## DATA PROVIDED

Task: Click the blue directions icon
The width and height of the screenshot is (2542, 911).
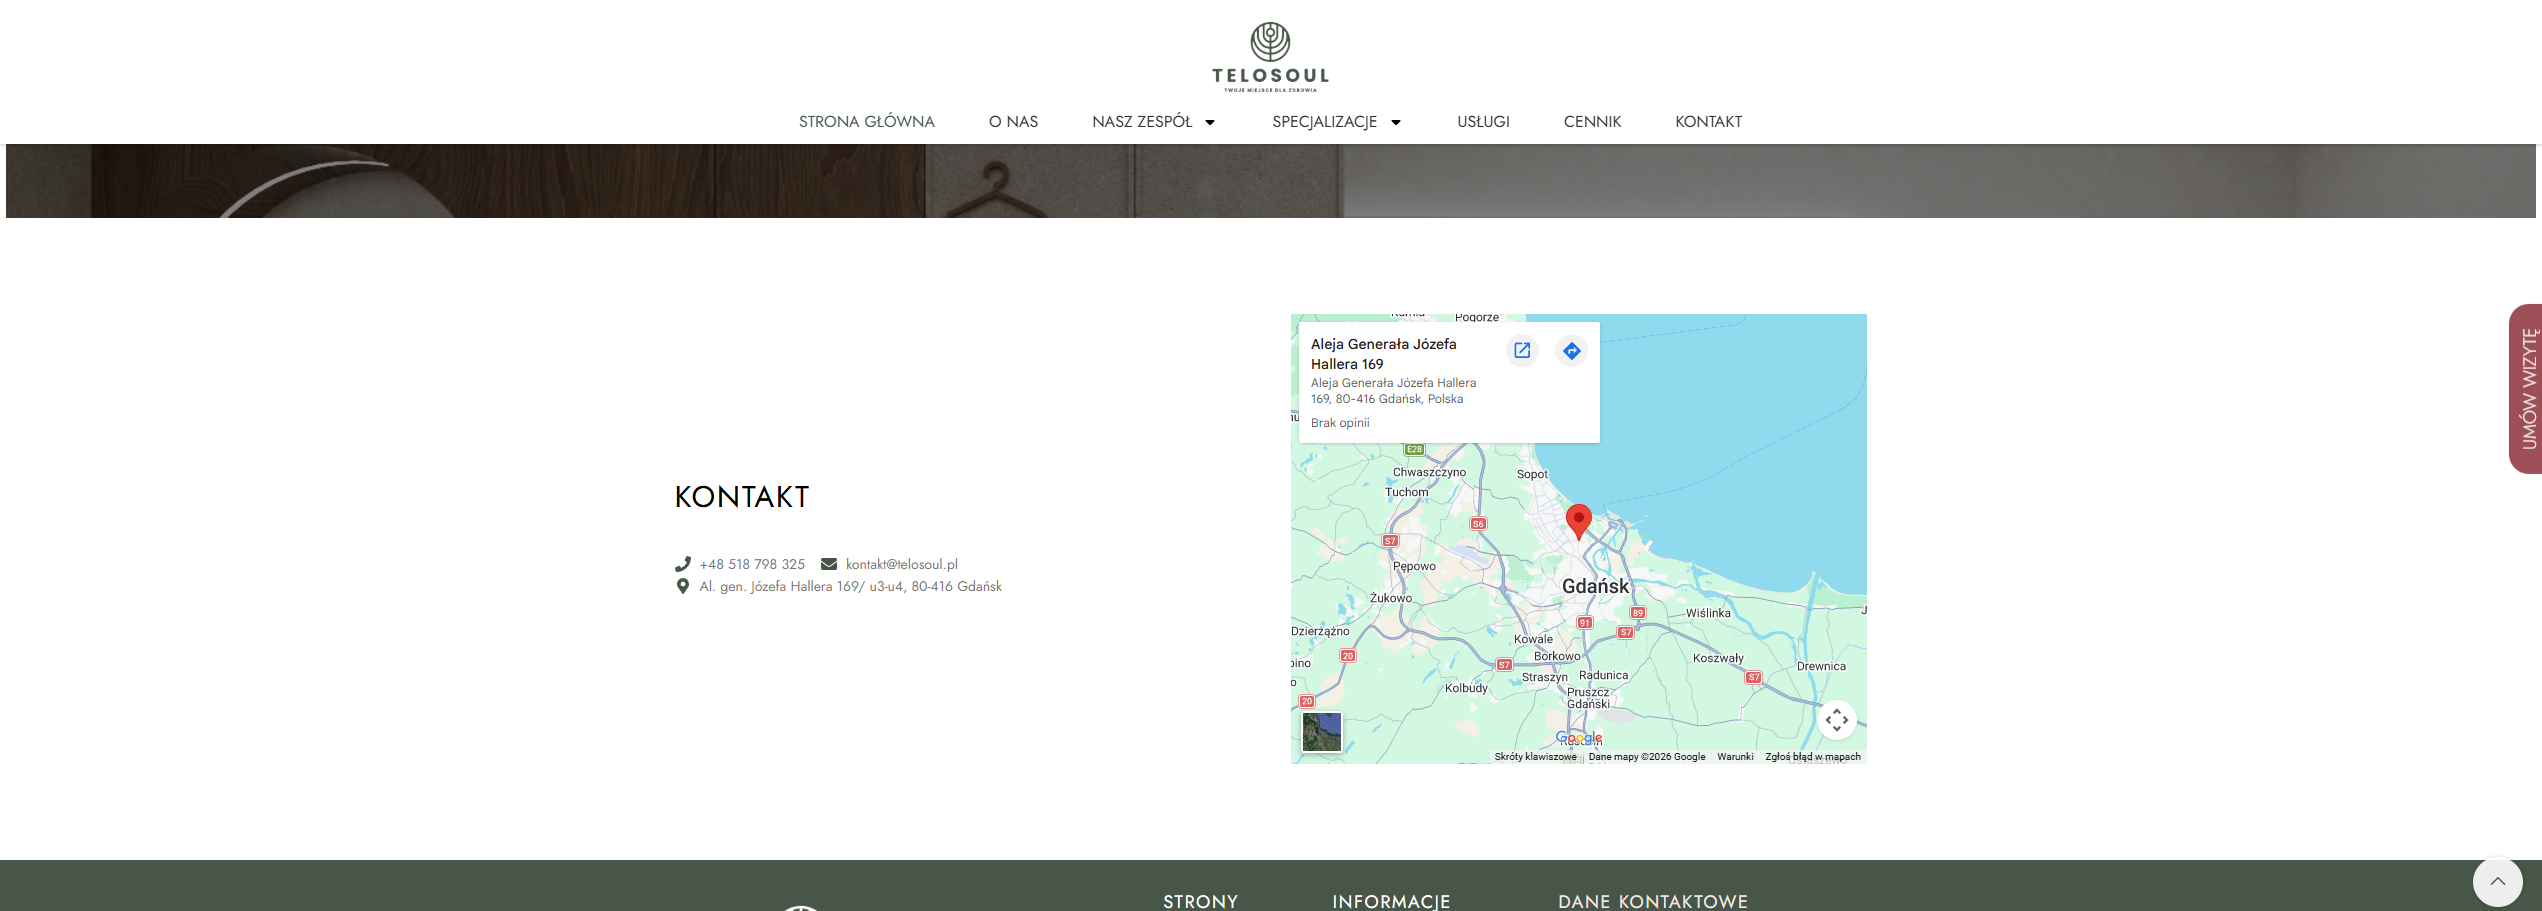Action: click(1572, 351)
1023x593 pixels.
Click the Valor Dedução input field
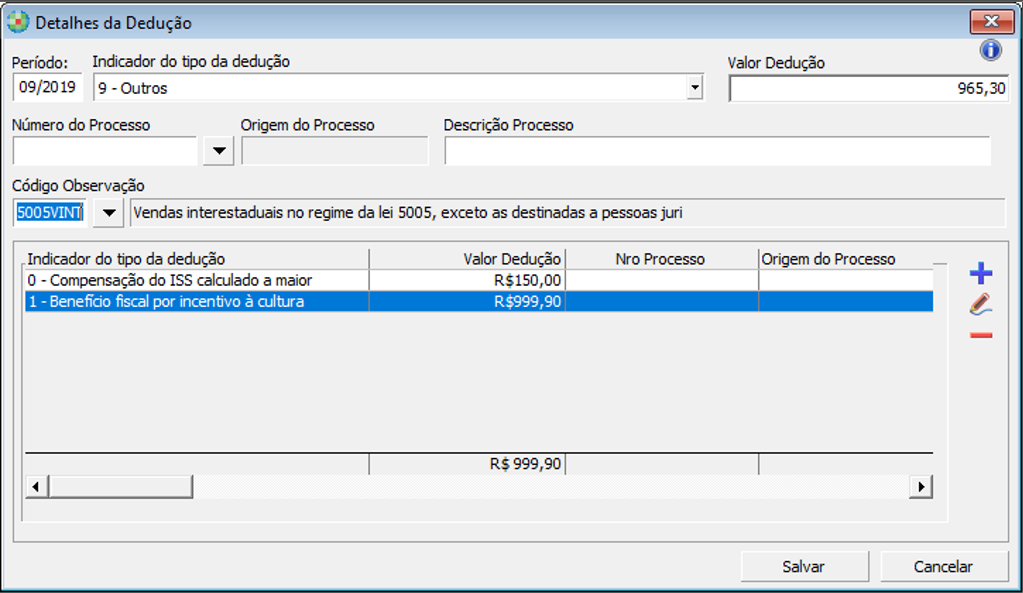pyautogui.click(x=868, y=89)
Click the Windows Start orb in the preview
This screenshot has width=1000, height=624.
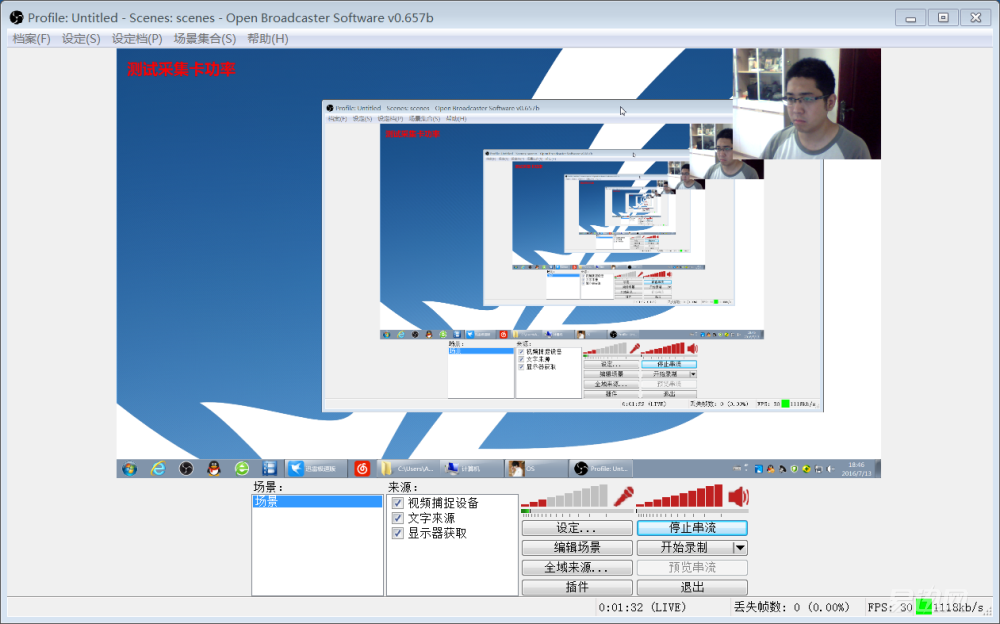point(129,468)
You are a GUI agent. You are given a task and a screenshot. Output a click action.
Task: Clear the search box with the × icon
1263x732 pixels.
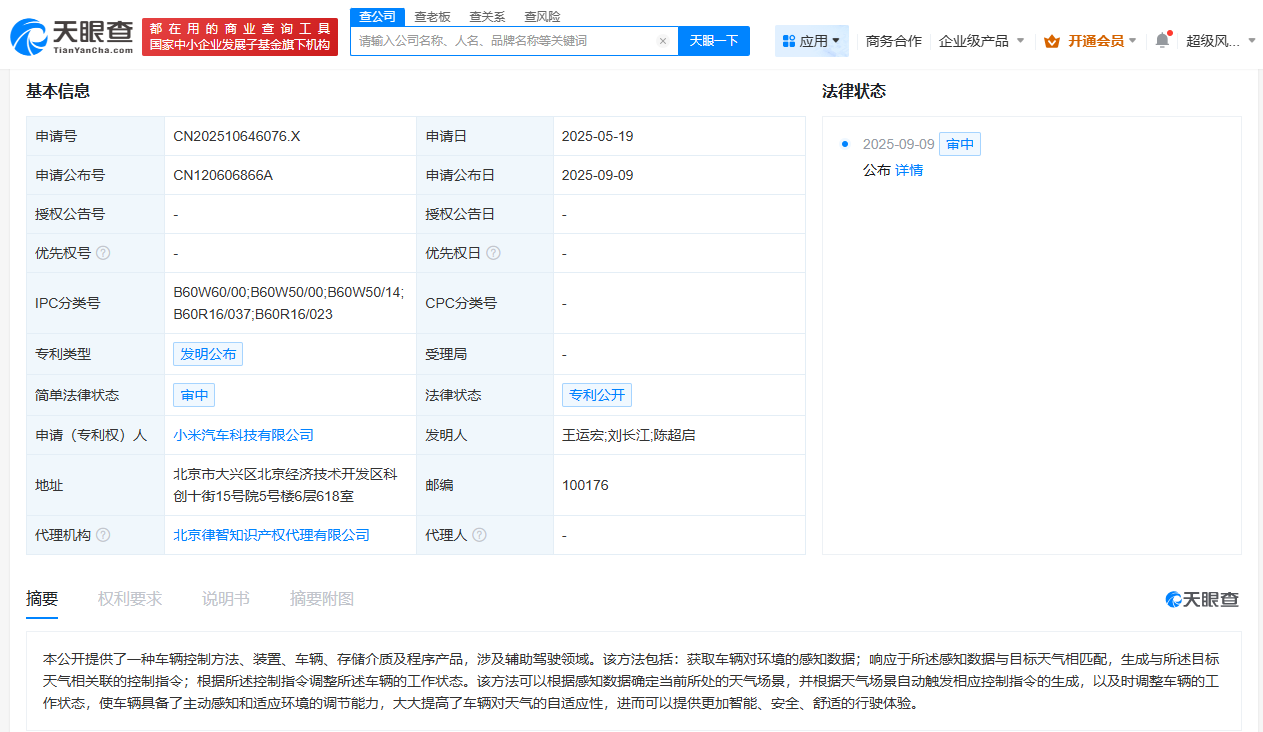(663, 40)
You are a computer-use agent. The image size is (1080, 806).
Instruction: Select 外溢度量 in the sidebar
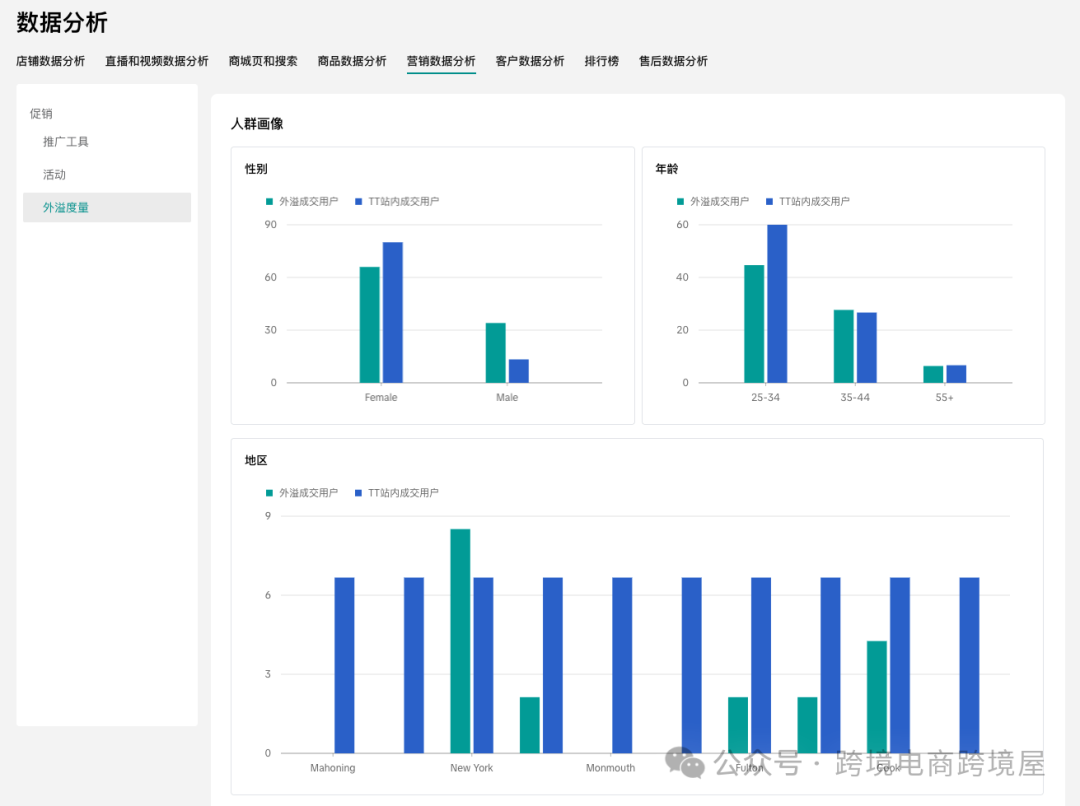pyautogui.click(x=66, y=208)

## WORK TASK
Excluding the pictures, restate word for word the lines from the one that holds "Click the Valor Dedução input field" through the last line of the entries, both ends included.

## THE COMPLETED TASK
Click the Valor Dedução input field
pyautogui.click(x=868, y=89)
Click the Windows Start orb in the preview
This screenshot has width=1000, height=624.
point(129,468)
You are a GUI agent. You are given a task and a screenshot. Output a click action.
Task: Clear the search box with the × icon
1263x732 pixels.
(663, 40)
You are a computer-use agent. The image size is (1080, 806).
Instruction: Select 外溢度量 in the sidebar
pyautogui.click(x=66, y=208)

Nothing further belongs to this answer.